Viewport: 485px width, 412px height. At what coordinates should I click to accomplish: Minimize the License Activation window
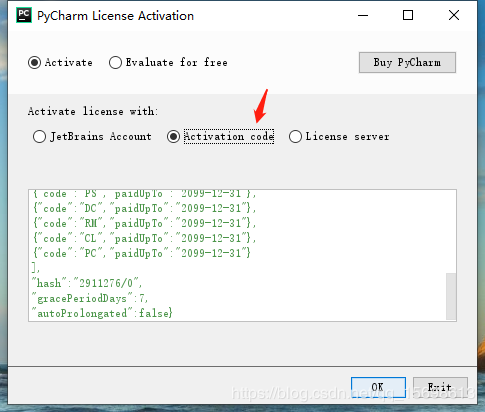pyautogui.click(x=363, y=15)
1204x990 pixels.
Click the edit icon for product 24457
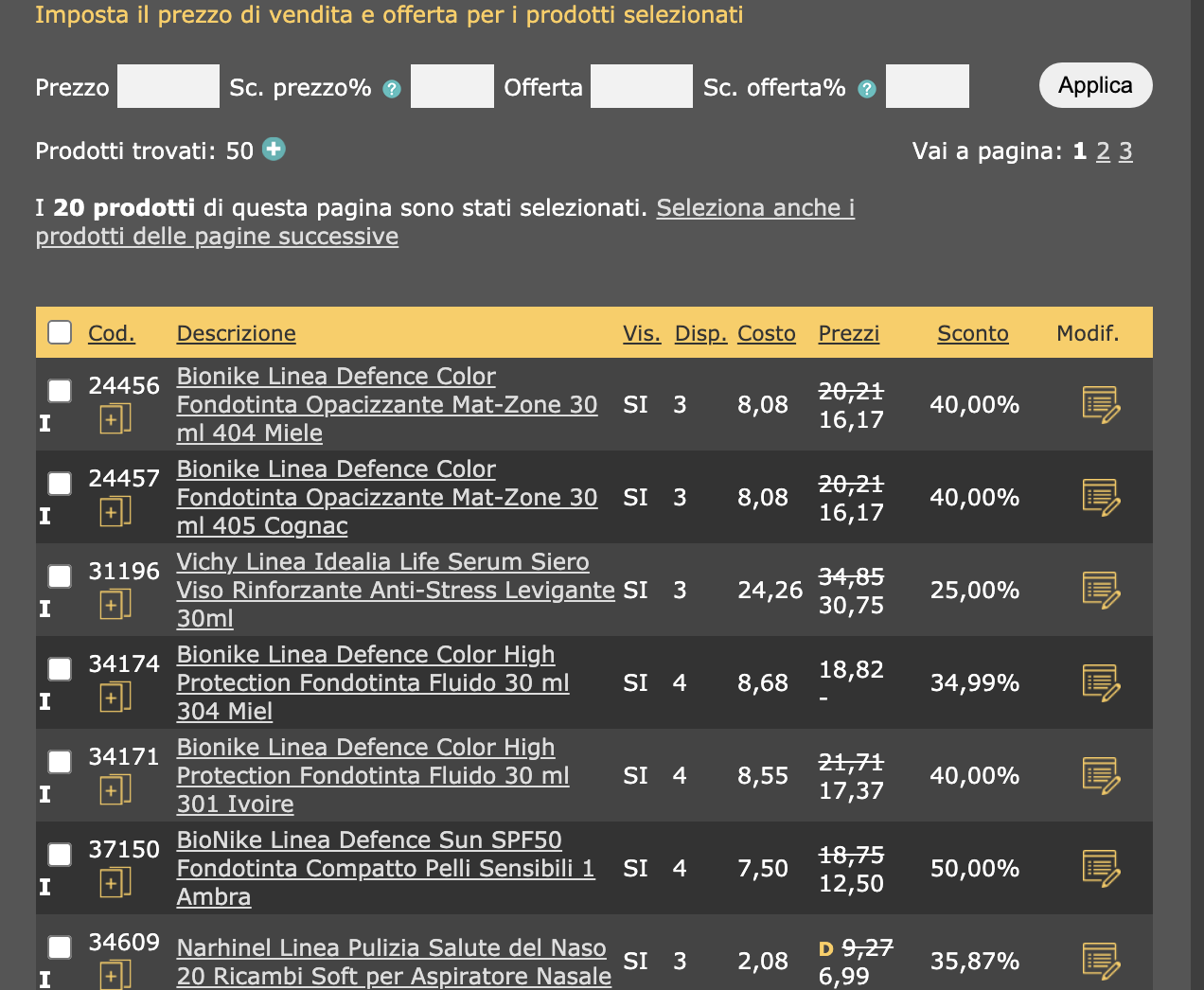click(1101, 498)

------------------------------------------------------------

Given exercise:
Render all the items above as a Markdown table with the columns Row and Line. Skip blank lines, and leave the pictures out.

Answer for this exercise:
| Row | Line |
|---|---|
| 1 | Viewport: 485px width, 412px height. At what coordinates should I click to accomplish: Minimize the License Activation window |
| 2 | pyautogui.click(x=363, y=15) |
| 3 | 1204x990 pixels. |
| 4 | Click the edit icon for product 24457 |
| 5 | click(1101, 498) |